» **BRIEF**
The answer is the number of lines in the data that contain the word "agent"; give it alone.

» **INFORMATION PROVIDED**
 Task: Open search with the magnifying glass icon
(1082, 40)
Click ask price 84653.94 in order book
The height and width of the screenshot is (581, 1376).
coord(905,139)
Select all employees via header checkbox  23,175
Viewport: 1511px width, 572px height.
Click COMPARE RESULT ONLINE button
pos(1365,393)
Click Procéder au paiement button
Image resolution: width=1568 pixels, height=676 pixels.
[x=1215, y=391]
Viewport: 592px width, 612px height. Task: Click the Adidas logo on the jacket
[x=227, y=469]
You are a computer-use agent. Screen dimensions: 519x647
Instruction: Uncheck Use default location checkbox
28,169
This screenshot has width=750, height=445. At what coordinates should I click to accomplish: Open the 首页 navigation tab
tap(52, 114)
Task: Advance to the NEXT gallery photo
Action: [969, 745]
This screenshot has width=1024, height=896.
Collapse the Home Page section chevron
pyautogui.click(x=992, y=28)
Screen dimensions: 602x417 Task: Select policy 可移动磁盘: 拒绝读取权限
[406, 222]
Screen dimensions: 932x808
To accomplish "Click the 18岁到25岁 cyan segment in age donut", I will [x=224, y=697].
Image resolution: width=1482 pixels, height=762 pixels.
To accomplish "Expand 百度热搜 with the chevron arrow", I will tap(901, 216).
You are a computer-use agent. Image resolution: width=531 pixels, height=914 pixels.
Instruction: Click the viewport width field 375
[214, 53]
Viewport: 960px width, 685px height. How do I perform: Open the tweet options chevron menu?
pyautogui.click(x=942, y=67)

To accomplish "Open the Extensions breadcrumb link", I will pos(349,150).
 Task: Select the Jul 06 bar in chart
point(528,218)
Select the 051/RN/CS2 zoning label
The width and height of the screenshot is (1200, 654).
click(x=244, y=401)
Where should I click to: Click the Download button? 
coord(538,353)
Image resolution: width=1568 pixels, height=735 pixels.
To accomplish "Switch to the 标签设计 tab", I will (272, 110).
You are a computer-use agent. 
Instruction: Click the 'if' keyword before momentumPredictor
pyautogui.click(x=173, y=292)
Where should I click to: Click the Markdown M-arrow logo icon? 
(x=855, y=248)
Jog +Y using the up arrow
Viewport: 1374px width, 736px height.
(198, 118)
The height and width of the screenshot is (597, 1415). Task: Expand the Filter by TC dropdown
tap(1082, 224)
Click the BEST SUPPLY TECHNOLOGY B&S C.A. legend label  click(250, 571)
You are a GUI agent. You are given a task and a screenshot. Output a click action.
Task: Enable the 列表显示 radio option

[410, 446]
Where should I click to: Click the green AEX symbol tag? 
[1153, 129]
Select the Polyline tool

» **OUTPUT BELOW**
4